Now let's go to the database server. As before, to figure this out you need to look at the
iptables output in detail, starting with any config specifically for port 3306 but this time in the INPUT chain:
$ sudo iptables -L INPUT | grep mysql $
Huh? What's wrong with this picture? There's nothing! If there's no MySQL rule in the firewall's INPUT chain, so that's probably our problem. Let's fix it:
$ sudo iptables -A INPUT -p tcp -s 192.168.151.252 -d 192.168.153.16 --dport 3306 -j ACCEPT
There are plenty of tutorials out there for iptables, but just to illustrate, let's break this down:
-A, appending a rule,
INPUT, to the INPUT chain,
-p tcp, the TCP protocol,
-s, the source IP address (our web server),
-d, the destination IP address (the inbound interface IP of our database server),
--dport, the destination port on the database server (3306 for MySQL) and finally
-j, the action (in this case
ACCEPT because we're allowing this).
Now let's have another look at our
$ sudo iptables -L INPUT | grep mysql ACCEPT tcp - 192.168.151.252 192.168.153.16 tcp dpt:mysql
This looks better! We now have a rule for MySQL, allowing traffic from 192.168.151.252 (on the left) to 192.168.153.16 (on the right) and the port is identified as 'mysql'. Because we're on the database server at this point, we added this rule to the INPUT chain - we're expecting inbound traffic from the web server.

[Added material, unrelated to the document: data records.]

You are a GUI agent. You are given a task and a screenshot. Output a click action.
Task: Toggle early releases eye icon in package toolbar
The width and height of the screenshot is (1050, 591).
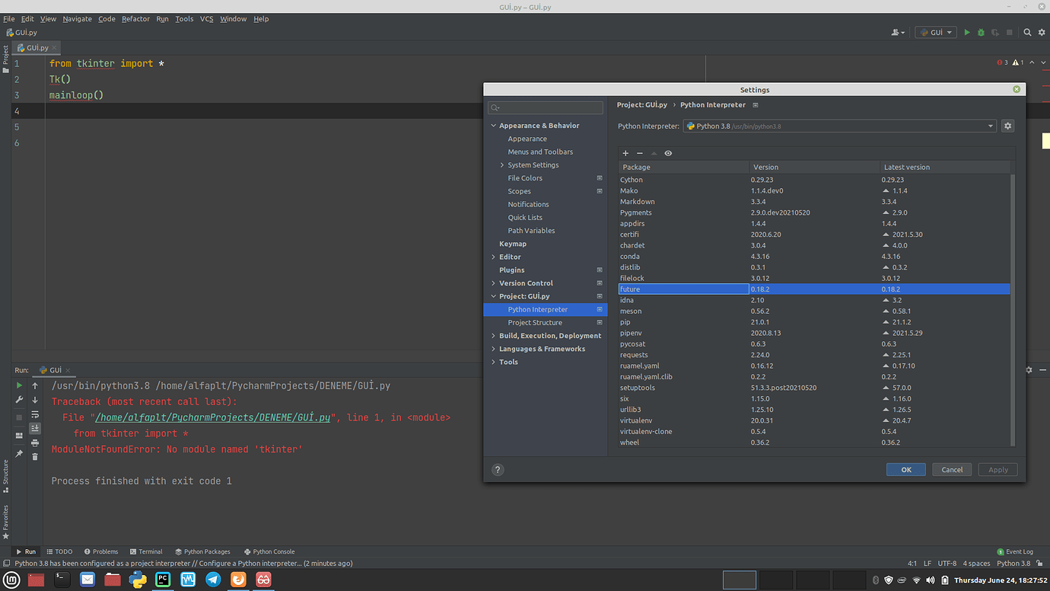pos(667,153)
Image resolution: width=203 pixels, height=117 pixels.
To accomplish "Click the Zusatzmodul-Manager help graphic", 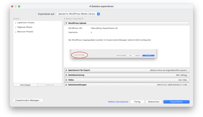I will tap(113, 54).
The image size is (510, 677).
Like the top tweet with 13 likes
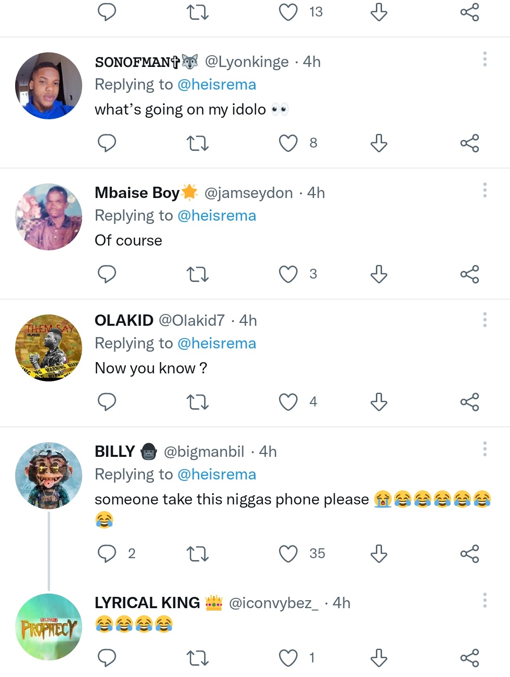point(288,12)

As before, there are other firewall rules you might see which would mean this one isn't necessary. If any of the below is true you will be able to access your database:
there is no INPUT chain (this would be really bad though!)

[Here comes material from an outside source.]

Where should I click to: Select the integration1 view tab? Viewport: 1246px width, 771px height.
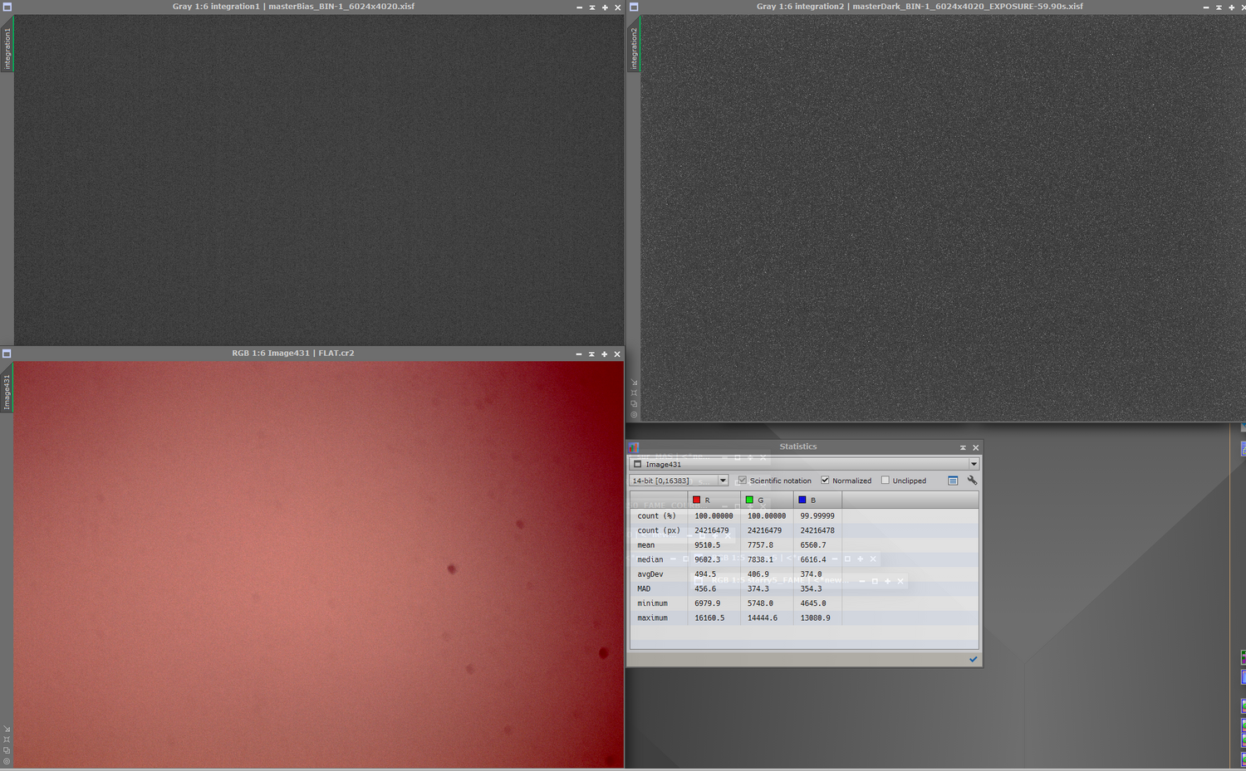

there's a permitted range and your database server IP is within it
there's an explicit rule in the INPUT chain for your web server IP
And that's it. If you've got this far and you still can't connect, there must be something else in play. Either application issues, or perhaps some upstream filtering at an ISP or at your hosting service provider. In this case a whole new suite of tools come into play, but for an initial sniff I'd recommend looking at "Matt's Trace Route" -
mtr - which is in most Linux repositories.
A note on iptables
Before I go, it's worth noting you might not always be looking for application names in the
iptables output. For consistency, I tend to use the
-n flag with the actual port number, like so:
$ sudo iptables -L INPUT -n | grep 3306 ACCEPT tcp - 192.168.151.252 192.168.153.16 tcp dpt:3306
-n flag tells
iptables to not try to determine the application behind a port or indeed the name of the server behind an IP address. The output is purely IP addresses and port numbers when you use
-n, which can be easier to read once you're used to it.